Representative images and drug sensitivity of cultured ascites‐derived tumor cells from a 62‐year‐old woman with endometrial cancer and breast cancer. (a) Representative images of H&E and immunohistochemistry staining. CK8, cytokeratin 8; pS6RP, phosphorylated S6 ribosomal protein; PTEN, phosphatase and tensin homolog; WT1, Wilms’ tumor suppressor gene 1. (b) Heat maps representing cell viability after treatment of selected anticancer drugs. Each concentration represents a twofold increase from the previous dose, with each concentration tested in triplicate. Conditions were optimized for highly repeatable testing of viability. (c) Ascites‐derived tumor cells were grown in 3‐D culture and treated with indicated drugs. Over 25 structures were scored for each drug. (d) Representative images of scored structures: intact, semi‐disintegrated, and disintegrated (Disint.).

Figure 3

Ascites‐derived tumor cells are tumorigenic and patient‐derived xenografts mirror patient response to therapy in a 62‐year‐old woman with endometrial cancer and breast cancer. (a) Ascites‐derived tumor cells enriched from the patient were injected into NOD/SCID mice. Representative images of H&E staining are shown. (b,c) Representative images of immunohistochemistry staining in primary endometrial cancer (b) and the patient‐derived xenograft model (c). CA125, cancer antigen 125; CK8, cytokeratin 8; PTEN, phosphatase and tensin homolog; WT1, Wilms’ tumor suppressor gene 1. (d) Prominent central necrosis in the treated group and immunohistochemistry staining of anti‐Ki67.

Figure 4

A reliable platform for cancer individualized medicine.
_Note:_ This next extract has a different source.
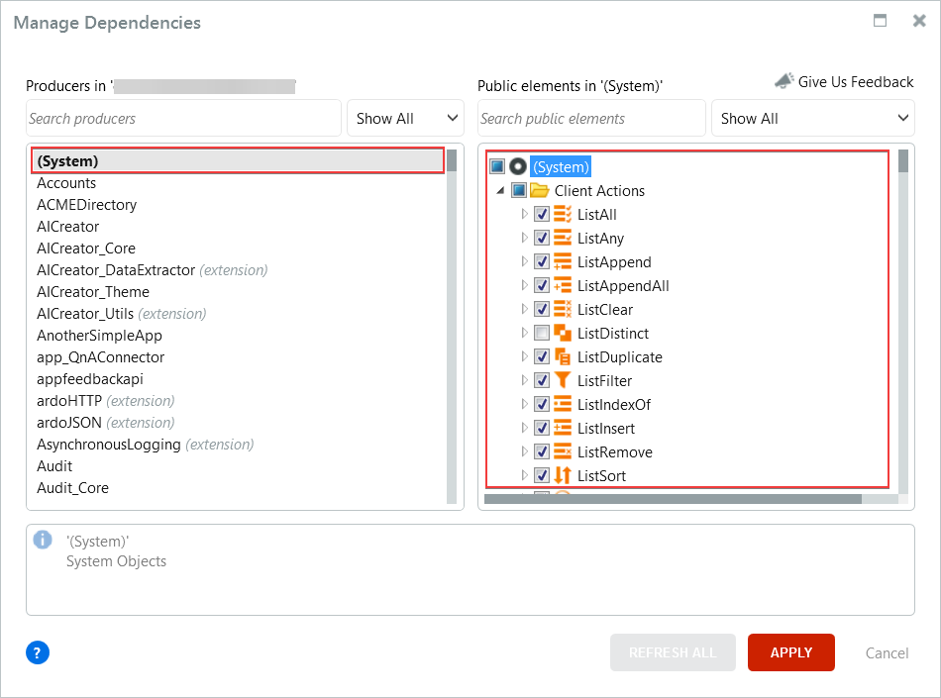941x698 pixels.
Task: Click the ListSort arrows icon
Action: [565, 475]
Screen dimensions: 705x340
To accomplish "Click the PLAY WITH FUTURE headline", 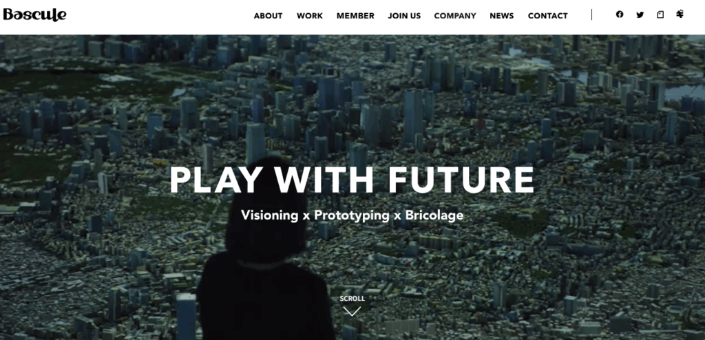I will coord(352,180).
The ex vivo culture of ascites‐derived tumor cells and in vivo models were developed for predicting potential effective treatment regimens. All methods ended in a recommendation for a specific therapy for a patient with malignant ascites on an individualized basis. Gene sequencing and immunohistochemistry (IHC) staining were part of a comprehensive approach to precise matching of novel therapies to patients. PDX, patient‐derived xenograft.